* _Data excerpts_
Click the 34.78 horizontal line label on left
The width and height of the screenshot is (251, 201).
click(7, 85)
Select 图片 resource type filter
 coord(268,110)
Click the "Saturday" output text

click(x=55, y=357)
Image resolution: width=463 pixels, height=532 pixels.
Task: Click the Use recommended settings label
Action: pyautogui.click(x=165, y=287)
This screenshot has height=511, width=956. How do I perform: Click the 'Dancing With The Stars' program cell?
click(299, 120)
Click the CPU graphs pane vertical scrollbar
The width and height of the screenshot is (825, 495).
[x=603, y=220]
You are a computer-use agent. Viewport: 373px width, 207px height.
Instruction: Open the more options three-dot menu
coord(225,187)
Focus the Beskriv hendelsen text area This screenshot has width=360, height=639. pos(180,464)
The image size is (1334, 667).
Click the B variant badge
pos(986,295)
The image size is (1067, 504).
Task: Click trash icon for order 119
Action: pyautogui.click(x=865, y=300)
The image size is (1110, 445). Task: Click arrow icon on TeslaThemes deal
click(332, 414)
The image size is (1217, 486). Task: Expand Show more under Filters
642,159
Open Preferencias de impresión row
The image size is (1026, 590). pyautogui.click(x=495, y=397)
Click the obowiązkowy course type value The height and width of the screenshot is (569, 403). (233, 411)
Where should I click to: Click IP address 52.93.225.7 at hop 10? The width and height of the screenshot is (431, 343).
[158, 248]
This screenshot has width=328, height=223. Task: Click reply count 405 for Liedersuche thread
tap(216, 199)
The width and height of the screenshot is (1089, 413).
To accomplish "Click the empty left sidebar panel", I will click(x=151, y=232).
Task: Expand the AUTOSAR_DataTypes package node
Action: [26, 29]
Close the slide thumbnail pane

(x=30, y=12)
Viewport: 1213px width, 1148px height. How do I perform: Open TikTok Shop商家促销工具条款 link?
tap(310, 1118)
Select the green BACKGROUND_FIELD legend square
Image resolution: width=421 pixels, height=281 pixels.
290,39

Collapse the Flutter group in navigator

* _Your assignment_
Print the material verbatim, all of it.

* _Exercise solution_
Click the 34.78 horizontal line label on left
The width and height of the screenshot is (251, 201).
click(7, 85)
Select 图片 resource type filter
 coord(268,110)
Click the "Saturday" output text

click(x=55, y=357)
Image resolution: width=463 pixels, height=532 pixels.
Task: Click the Use recommended settings label
Action: pyautogui.click(x=165, y=287)
This screenshot has height=511, width=956. How do I perform: Click the 'Dancing With The Stars' program cell?
click(299, 120)
Click the CPU graphs pane vertical scrollbar
The width and height of the screenshot is (825, 495).
[x=603, y=220]
You are a computer-use agent. Viewport: 373px width, 207px height.
Instruction: Open the more options three-dot menu
coord(225,187)
Focus the Beskriv hendelsen text area This screenshot has width=360, height=639. pos(180,464)
The image size is (1334, 667).
Click the B variant badge
pos(986,295)
The image size is (1067, 504).
Task: Click trash icon for order 119
Action: pyautogui.click(x=865, y=300)
The image size is (1110, 445). Task: Click arrow icon on TeslaThemes deal
click(332, 414)
The image size is (1217, 486). Task: Expand Show more under Filters
642,159
Open Preferencias de impresión row
The image size is (1026, 590). pyautogui.click(x=495, y=397)
Click the obowiązkowy course type value The height and width of the screenshot is (569, 403). (233, 411)
Where should I click to: Click IP address 52.93.225.7 at hop 10? The width and height of the screenshot is (431, 343).
[158, 248]
This screenshot has width=328, height=223. Task: Click reply count 405 for Liedersuche thread
tap(216, 199)
The width and height of the screenshot is (1089, 413).
To accomplish "Click the empty left sidebar panel", I will click(x=151, y=232).
Task: Expand the AUTOSAR_DataTypes package node
Action: [26, 29]
Close the slide thumbnail pane

(x=30, y=12)
Viewport: 1213px width, 1148px height. How do I perform: Open TikTok Shop商家促销工具条款 link?
tap(310, 1118)
Select the green BACKGROUND_FIELD legend square
Image resolution: width=421 pixels, height=281 pixels.
290,39

Collapse the Flutter group in navigator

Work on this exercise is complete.